The local festival marking the end of Summer was known as Lladra’s Day. It had been an excuse, ever since the daughters of Kova came of an age sufficient to value elegance, for dress-making and the purchase of those little accessories so essential to womankind. Nor were the preliminaries limited to the daughters. Perhaps with the exception of Ollataminez, encased and stanchioned in black, all of the distaff side enjoyed a measure of frippery. Even Eszeza, restlessly checking her smaller cauldrons for signs of contaminating grease, wore a small frill of new-worked embroidery around her white cap. The four scullery-trulls laboring under her cynical eye were fierce in their jealous plans to outdo one another by parading with the prettiest – or at least largest – man.

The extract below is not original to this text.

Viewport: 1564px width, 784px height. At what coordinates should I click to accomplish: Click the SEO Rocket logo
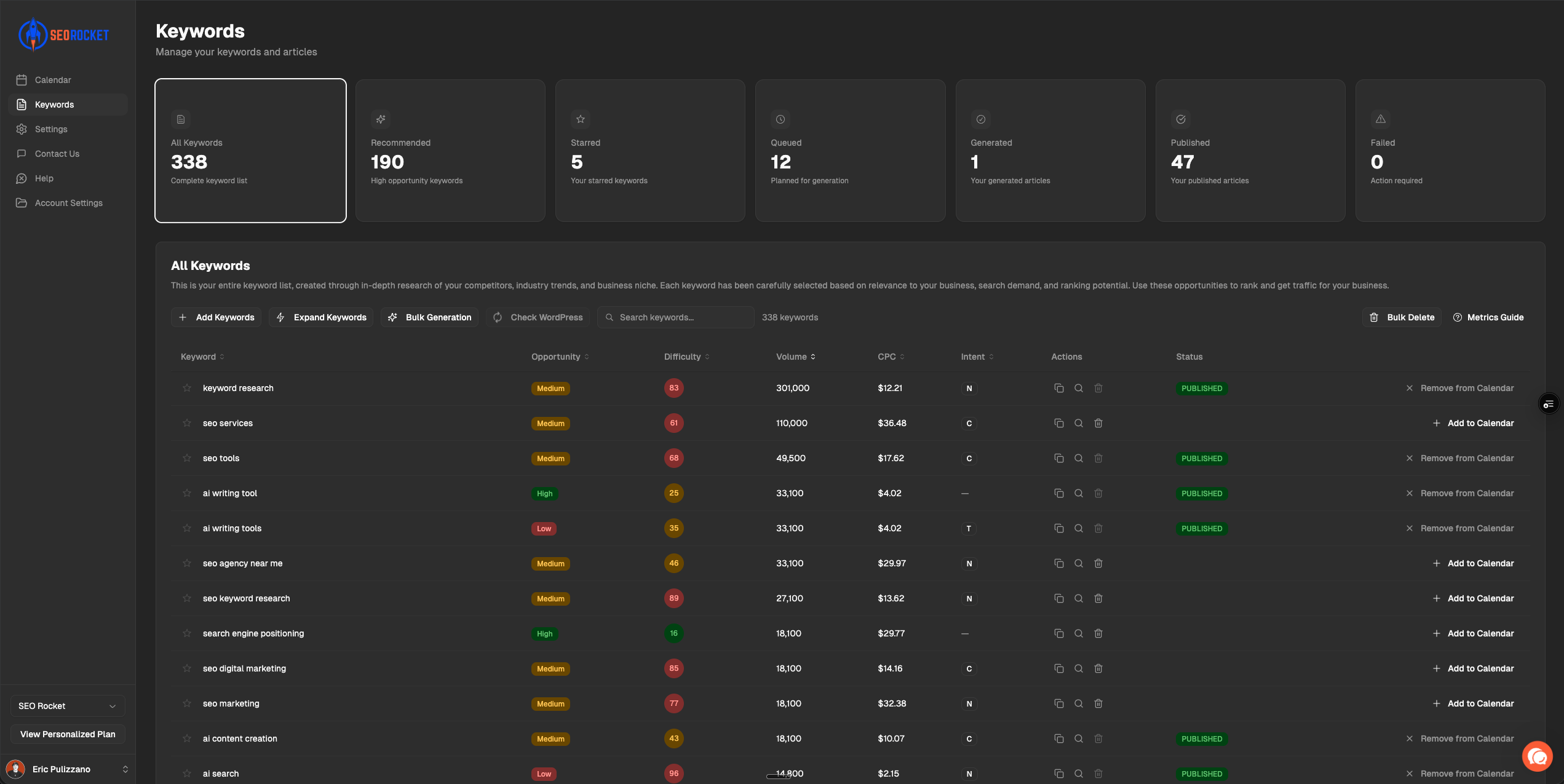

As for the masculine half of the house, though the seven scullion-boys harbored little more than a fixed intention to enjoy the half-holiday with all their might, various other menservants brushed at clothes, polished boots and prepared to look their best.
Menes, an outsider among the lower servants, imitated them in tidying himself, but not with the intent of promenading. A half-smile played upon his lips. His fortunes were looking up since the “chance meeting” the previous evening. Today, he had an appointment to keep that would prevent him from accompanying his fellows into the square, and no loss that meeting promised. Gain indeed!